# [GIVEN PROBLEM]
Extract each line in the data below that contains the string "screenshot", treating uppercase and lowercase letters as distinct.

◆ ◆ ◆ ◆ ◆

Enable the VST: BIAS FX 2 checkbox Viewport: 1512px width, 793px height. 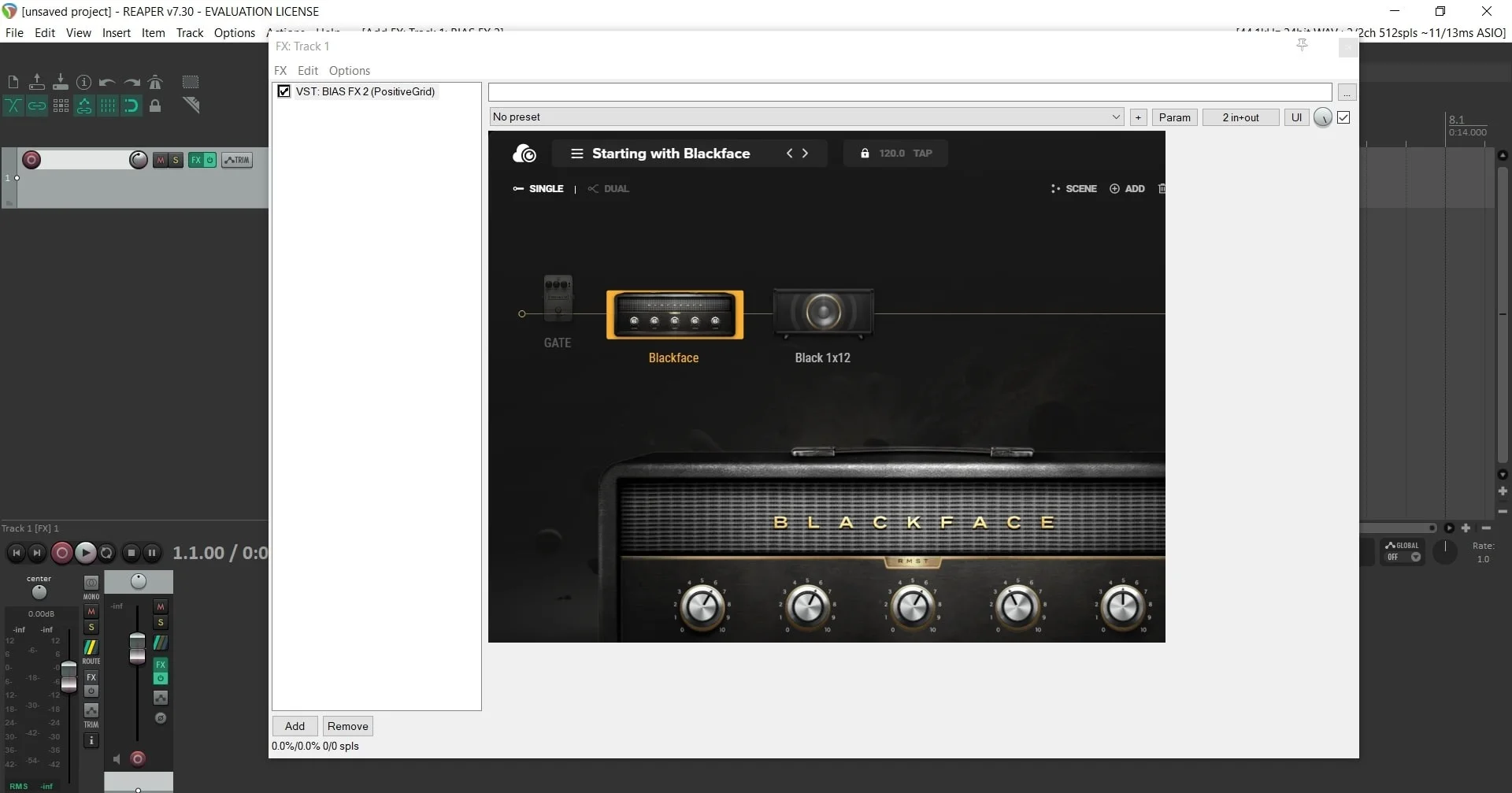pyautogui.click(x=284, y=91)
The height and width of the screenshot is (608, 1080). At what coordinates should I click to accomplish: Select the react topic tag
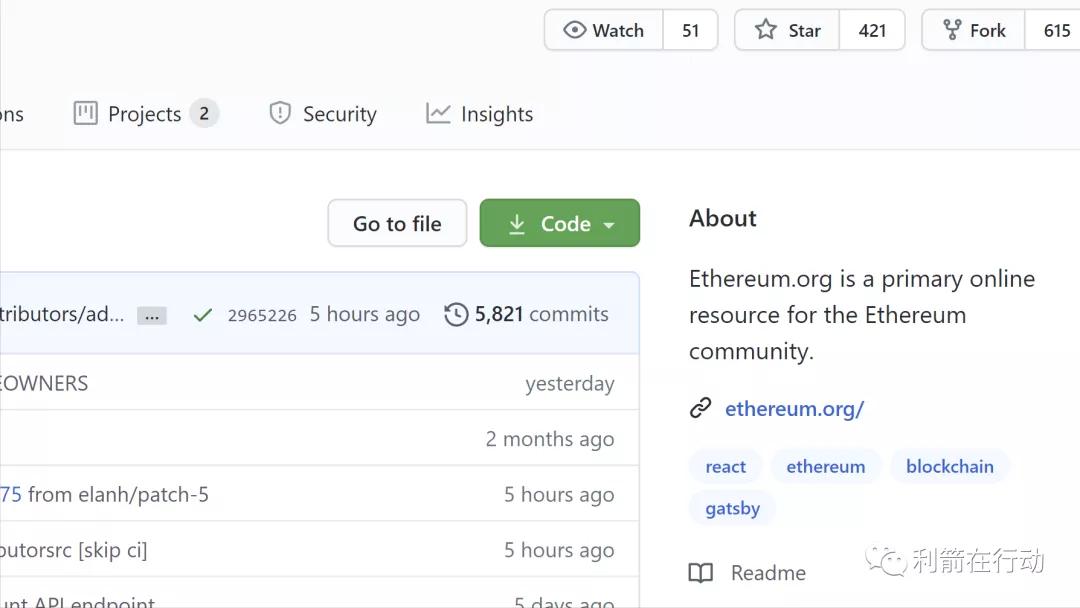click(725, 467)

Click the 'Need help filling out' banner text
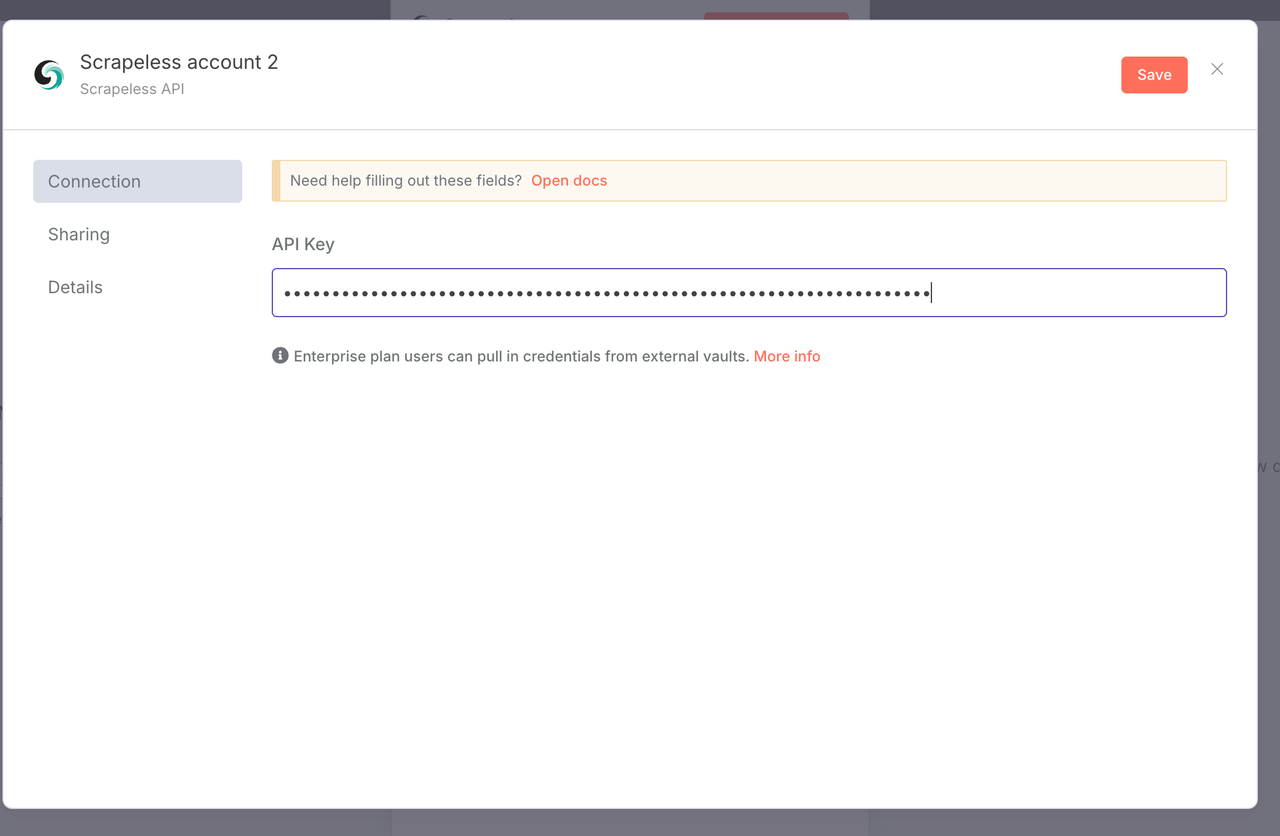coord(405,181)
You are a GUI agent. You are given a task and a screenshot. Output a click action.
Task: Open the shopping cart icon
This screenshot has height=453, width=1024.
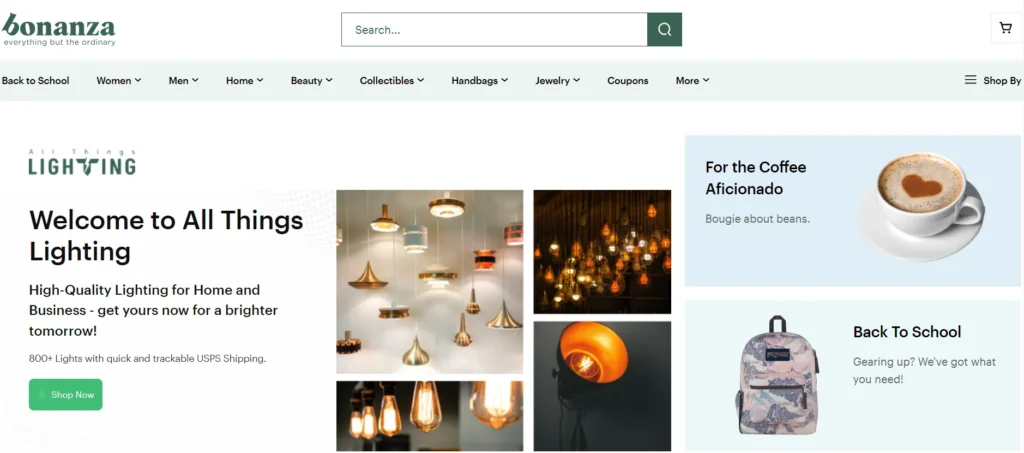pyautogui.click(x=1005, y=29)
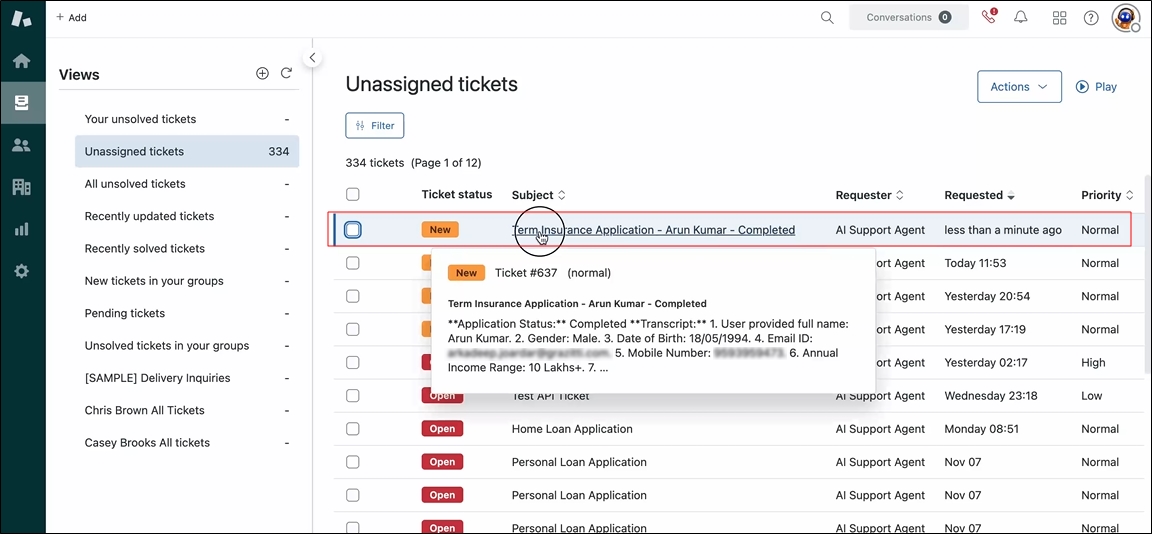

◆ ◆ ◆ ◆ ◆

# [RESPONSE TO THE TASK]
The height and width of the screenshot is (608, 1080). At what coordinates should I click to accomplish: Select the react topic tag
You are a GUI agent. You are given a task and a screenshot. Output a click action.
This screenshot has height=453, width=1024.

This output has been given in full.